Dataset excerpts start
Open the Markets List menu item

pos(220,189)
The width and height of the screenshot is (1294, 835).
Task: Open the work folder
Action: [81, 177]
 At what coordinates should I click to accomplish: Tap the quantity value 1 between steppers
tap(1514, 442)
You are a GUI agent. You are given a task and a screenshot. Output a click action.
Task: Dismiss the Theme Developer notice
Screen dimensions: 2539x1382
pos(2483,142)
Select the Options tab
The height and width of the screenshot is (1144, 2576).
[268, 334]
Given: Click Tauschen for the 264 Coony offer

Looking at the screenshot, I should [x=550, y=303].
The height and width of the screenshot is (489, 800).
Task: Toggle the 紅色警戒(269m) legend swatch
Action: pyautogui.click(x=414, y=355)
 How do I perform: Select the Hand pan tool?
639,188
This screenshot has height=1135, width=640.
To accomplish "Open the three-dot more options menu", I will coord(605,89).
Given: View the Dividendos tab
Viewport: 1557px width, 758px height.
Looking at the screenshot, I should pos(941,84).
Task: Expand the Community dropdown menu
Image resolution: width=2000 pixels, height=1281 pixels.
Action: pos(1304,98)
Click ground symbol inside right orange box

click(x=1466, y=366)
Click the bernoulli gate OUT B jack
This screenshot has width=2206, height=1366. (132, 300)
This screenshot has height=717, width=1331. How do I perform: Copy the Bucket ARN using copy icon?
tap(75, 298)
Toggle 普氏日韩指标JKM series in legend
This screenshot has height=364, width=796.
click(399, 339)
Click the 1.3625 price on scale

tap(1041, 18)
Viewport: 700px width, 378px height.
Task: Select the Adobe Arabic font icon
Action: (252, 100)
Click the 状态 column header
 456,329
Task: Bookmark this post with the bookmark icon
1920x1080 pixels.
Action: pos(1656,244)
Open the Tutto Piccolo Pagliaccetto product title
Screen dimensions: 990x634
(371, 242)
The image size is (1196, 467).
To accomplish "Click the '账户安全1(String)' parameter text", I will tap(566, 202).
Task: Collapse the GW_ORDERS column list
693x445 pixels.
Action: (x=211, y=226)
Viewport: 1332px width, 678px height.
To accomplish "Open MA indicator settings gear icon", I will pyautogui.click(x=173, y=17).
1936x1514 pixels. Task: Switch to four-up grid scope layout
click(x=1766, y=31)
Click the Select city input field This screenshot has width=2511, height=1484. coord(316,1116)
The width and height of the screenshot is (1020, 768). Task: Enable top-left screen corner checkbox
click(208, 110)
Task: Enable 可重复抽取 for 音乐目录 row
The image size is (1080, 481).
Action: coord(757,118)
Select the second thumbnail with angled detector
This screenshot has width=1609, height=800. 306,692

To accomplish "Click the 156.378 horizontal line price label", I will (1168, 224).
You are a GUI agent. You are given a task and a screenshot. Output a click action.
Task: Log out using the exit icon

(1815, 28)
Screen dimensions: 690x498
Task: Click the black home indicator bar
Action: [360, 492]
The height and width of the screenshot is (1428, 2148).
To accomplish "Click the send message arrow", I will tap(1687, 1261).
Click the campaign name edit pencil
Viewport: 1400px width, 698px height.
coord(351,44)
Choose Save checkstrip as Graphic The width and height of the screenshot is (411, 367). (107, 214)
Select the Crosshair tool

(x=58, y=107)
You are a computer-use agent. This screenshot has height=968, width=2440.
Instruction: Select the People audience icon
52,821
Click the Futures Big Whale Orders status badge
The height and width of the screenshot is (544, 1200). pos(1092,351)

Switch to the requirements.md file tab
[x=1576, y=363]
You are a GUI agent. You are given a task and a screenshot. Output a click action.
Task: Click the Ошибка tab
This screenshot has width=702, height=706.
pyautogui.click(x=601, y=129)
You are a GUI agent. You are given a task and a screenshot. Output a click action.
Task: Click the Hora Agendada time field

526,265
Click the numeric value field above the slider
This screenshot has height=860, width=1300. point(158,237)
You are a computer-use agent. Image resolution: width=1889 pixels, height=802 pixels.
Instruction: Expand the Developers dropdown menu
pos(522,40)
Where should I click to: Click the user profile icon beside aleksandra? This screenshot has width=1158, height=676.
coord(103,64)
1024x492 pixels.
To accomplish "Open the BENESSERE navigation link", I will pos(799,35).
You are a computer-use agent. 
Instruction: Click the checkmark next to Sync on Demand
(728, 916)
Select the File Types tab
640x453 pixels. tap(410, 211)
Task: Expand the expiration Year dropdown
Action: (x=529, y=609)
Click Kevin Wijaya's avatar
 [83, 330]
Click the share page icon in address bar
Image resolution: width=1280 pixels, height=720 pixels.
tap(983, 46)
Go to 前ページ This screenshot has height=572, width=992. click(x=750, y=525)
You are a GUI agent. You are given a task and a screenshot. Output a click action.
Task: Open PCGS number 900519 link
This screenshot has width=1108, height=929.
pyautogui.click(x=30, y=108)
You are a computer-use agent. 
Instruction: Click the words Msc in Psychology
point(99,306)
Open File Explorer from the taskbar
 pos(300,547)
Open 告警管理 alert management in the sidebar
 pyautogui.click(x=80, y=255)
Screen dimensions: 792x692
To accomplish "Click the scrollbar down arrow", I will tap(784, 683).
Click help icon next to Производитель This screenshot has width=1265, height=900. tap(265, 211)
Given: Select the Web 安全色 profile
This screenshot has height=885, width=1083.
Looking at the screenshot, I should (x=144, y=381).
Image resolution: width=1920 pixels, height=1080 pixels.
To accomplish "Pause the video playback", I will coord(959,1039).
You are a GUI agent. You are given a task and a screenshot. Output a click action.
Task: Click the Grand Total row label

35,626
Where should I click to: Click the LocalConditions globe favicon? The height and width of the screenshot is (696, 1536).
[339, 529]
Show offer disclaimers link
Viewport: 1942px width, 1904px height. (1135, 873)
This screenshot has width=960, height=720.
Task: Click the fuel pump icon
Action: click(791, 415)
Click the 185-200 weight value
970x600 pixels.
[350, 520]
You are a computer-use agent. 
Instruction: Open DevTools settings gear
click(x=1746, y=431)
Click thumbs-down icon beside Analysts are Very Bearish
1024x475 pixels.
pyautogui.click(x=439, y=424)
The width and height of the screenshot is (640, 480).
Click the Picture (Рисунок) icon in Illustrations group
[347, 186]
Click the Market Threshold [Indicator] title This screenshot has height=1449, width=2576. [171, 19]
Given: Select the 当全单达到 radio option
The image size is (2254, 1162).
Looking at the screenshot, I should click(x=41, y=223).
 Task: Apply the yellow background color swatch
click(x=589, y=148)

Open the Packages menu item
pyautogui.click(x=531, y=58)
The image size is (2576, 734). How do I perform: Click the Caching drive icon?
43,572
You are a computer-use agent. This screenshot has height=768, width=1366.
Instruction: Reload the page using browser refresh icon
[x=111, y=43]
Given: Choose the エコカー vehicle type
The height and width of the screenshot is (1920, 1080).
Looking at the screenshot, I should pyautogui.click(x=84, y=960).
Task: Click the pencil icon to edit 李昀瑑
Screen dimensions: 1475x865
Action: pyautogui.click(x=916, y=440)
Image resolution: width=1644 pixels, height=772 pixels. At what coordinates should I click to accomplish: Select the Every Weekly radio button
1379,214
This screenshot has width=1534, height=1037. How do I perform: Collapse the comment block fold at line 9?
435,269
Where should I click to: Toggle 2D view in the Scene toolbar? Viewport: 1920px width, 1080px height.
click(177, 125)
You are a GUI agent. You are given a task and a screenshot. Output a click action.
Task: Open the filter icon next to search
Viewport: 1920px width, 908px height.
Dataset excerpts end
### [Exercise description]
Copy out every line of the entries above without changing anything.

### [Reply]
Open the Markets List menu item

pos(220,189)
The width and height of the screenshot is (1294, 835).
Task: Open the work folder
Action: [81, 177]
 At what coordinates should I click to accomplish: Tap the quantity value 1 between steppers
tap(1514, 442)
You are a GUI agent. You are given a task and a screenshot. Output a click action.
Task: Dismiss the Theme Developer notice
Screen dimensions: 2539x1382
pos(2483,142)
Select the Options tab
The height and width of the screenshot is (1144, 2576).
[268, 334]
Given: Click Tauschen for the 264 Coony offer

Looking at the screenshot, I should [x=550, y=303].
The height and width of the screenshot is (489, 800).
Task: Toggle the 紅色警戒(269m) legend swatch
Action: pyautogui.click(x=414, y=355)
 How do I perform: Select the Hand pan tool?
639,188
This screenshot has height=1135, width=640.
To accomplish "Open the three-dot more options menu", I will coord(605,89).
Given: View the Dividendos tab
Viewport: 1557px width, 758px height.
Looking at the screenshot, I should pos(941,84).
Task: Expand the Community dropdown menu
Image resolution: width=2000 pixels, height=1281 pixels.
Action: pos(1304,98)
Click ground symbol inside right orange box

click(x=1466, y=366)
Click the bernoulli gate OUT B jack
This screenshot has width=2206, height=1366. (132, 300)
This screenshot has height=717, width=1331. How do I perform: Copy the Bucket ARN using copy icon?
tap(75, 298)
Toggle 普氏日韩指标JKM series in legend
This screenshot has height=364, width=796.
click(399, 339)
Click the 1.3625 price on scale

tap(1041, 18)
Viewport: 700px width, 378px height.
Task: Select the Adobe Arabic font icon
Action: (252, 100)
Click the 状态 column header
 456,329
Task: Bookmark this post with the bookmark icon
1920x1080 pixels.
Action: pos(1656,244)
Open the Tutto Piccolo Pagliaccetto product title
Screen dimensions: 990x634
(371, 242)
The image size is (1196, 467).
To accomplish "Click the '账户安全1(String)' parameter text", I will tap(566, 202).
Task: Collapse the GW_ORDERS column list
693x445 pixels.
Action: (x=211, y=226)
Viewport: 1332px width, 678px height.
To accomplish "Open MA indicator settings gear icon", I will pyautogui.click(x=173, y=17).
1936x1514 pixels. Task: Switch to four-up grid scope layout
click(x=1766, y=31)
Click the Select city input field This screenshot has width=2511, height=1484. coord(316,1116)
The width and height of the screenshot is (1020, 768). Task: Enable top-left screen corner checkbox
click(208, 110)
Task: Enable 可重复抽取 for 音乐目录 row
The image size is (1080, 481).
Action: coord(757,118)
Select the second thumbnail with angled detector
This screenshot has width=1609, height=800. 306,692

To accomplish "Click the 156.378 horizontal line price label", I will (1168, 224).
You are a GUI agent. You are given a task and a screenshot. Output a click action.
Task: Log out using the exit icon

(1815, 28)
Screen dimensions: 690x498
Task: Click the black home indicator bar
Action: [360, 492]
The height and width of the screenshot is (1428, 2148).
To accomplish "Click the send message arrow", I will tap(1687, 1261).
Click the campaign name edit pencil
Viewport: 1400px width, 698px height.
coord(351,44)
Choose Save checkstrip as Graphic The width and height of the screenshot is (411, 367). (107, 214)
Select the Crosshair tool

(x=58, y=107)
You are a computer-use agent. This screenshot has height=968, width=2440.
Instruction: Select the People audience icon
52,821
Click the Futures Big Whale Orders status badge
The height and width of the screenshot is (544, 1200). pos(1092,351)

Switch to the requirements.md file tab
[x=1576, y=363]
You are a GUI agent. You are given a task and a screenshot. Output a click action.
Task: Click the Ошибка tab
This screenshot has width=702, height=706.
pyautogui.click(x=601, y=129)
You are a GUI agent. You are given a task and a screenshot. Output a click action.
Task: Click the Hora Agendada time field

526,265
Click the numeric value field above the slider
This screenshot has height=860, width=1300. point(158,237)
You are a computer-use agent. Image resolution: width=1889 pixels, height=802 pixels.
Instruction: Expand the Developers dropdown menu
pos(522,40)
Where should I click to: Click the user profile icon beside aleksandra? This screenshot has width=1158, height=676.
coord(103,64)
1024x492 pixels.
To accomplish "Open the BENESSERE navigation link", I will pos(799,35).
You are a computer-use agent. 
Instruction: Click the checkmark next to Sync on Demand
(728, 916)
Select the File Types tab
640x453 pixels. tap(410, 211)
Task: Expand the expiration Year dropdown
Action: (x=529, y=609)
Click Kevin Wijaya's avatar
 [83, 330]
Click the share page icon in address bar
Image resolution: width=1280 pixels, height=720 pixels.
tap(983, 46)
Go to 前ページ This screenshot has height=572, width=992. click(x=750, y=525)
You are a GUI agent. You are given a task and a screenshot. Output a click action.
Task: Open PCGS number 900519 link
This screenshot has width=1108, height=929.
pyautogui.click(x=30, y=108)
You are a computer-use agent. 
Instruction: Click the words Msc in Psychology
point(99,306)
Open File Explorer from the taskbar
 pos(300,547)
Open 告警管理 alert management in the sidebar
 pyautogui.click(x=80, y=255)
Screen dimensions: 792x692
To accomplish "Click the scrollbar down arrow", I will tap(784, 683).
Click help icon next to Производитель This screenshot has width=1265, height=900. tap(265, 211)
Given: Select the Web 安全色 profile
This screenshot has height=885, width=1083.
Looking at the screenshot, I should (x=144, y=381).
Image resolution: width=1920 pixels, height=1080 pixels.
To accomplish "Pause the video playback", I will coord(959,1039).
You are a GUI agent. You are given a task and a screenshot. Output a click action.
Task: Click the Grand Total row label

35,626
Where should I click to: Click the LocalConditions globe favicon? The height and width of the screenshot is (696, 1536).
[339, 529]
Show offer disclaimers link
Viewport: 1942px width, 1904px height. (1135, 873)
This screenshot has width=960, height=720.
Task: Click the fuel pump icon
Action: click(791, 415)
Click the 185-200 weight value
970x600 pixels.
[350, 520]
You are a computer-use agent. 
Instruction: Open DevTools settings gear
click(x=1746, y=431)
Click thumbs-down icon beside Analysts are Very Bearish
1024x475 pixels.
pyautogui.click(x=439, y=424)
The width and height of the screenshot is (640, 480).
Click the Picture (Рисунок) icon in Illustrations group
[347, 186]
Click the Market Threshold [Indicator] title This screenshot has height=1449, width=2576. [171, 19]
Given: Select the 当全单达到 radio option
The image size is (2254, 1162).
Looking at the screenshot, I should click(x=41, y=223).
 Task: Apply the yellow background color swatch
click(x=589, y=148)

Open the Packages menu item
pyautogui.click(x=531, y=58)
The image size is (2576, 734). How do I perform: Click the Caching drive icon?
43,572
You are a computer-use agent. This screenshot has height=768, width=1366.
Instruction: Reload the page using browser refresh icon
[x=111, y=43]
Given: Choose the エコカー vehicle type
The height and width of the screenshot is (1920, 1080).
Looking at the screenshot, I should pyautogui.click(x=84, y=960).
Task: Click the pencil icon to edit 李昀瑑
Screen dimensions: 1475x865
Action: pyautogui.click(x=916, y=440)
Image resolution: width=1644 pixels, height=772 pixels. At what coordinates should I click to accomplish: Select the Every Weekly radio button
1379,214
This screenshot has width=1534, height=1037. How do I perform: Collapse the comment block fold at line 9?
435,269
Where should I click to: Toggle 2D view in the Scene toolbar? Viewport: 1920px width, 1080px height.
click(177, 125)
You are a GUI agent. You are given a task and a screenshot. Output a click action.
Task: Open the filter icon next to search
Viewport: 1920px width, 908px height.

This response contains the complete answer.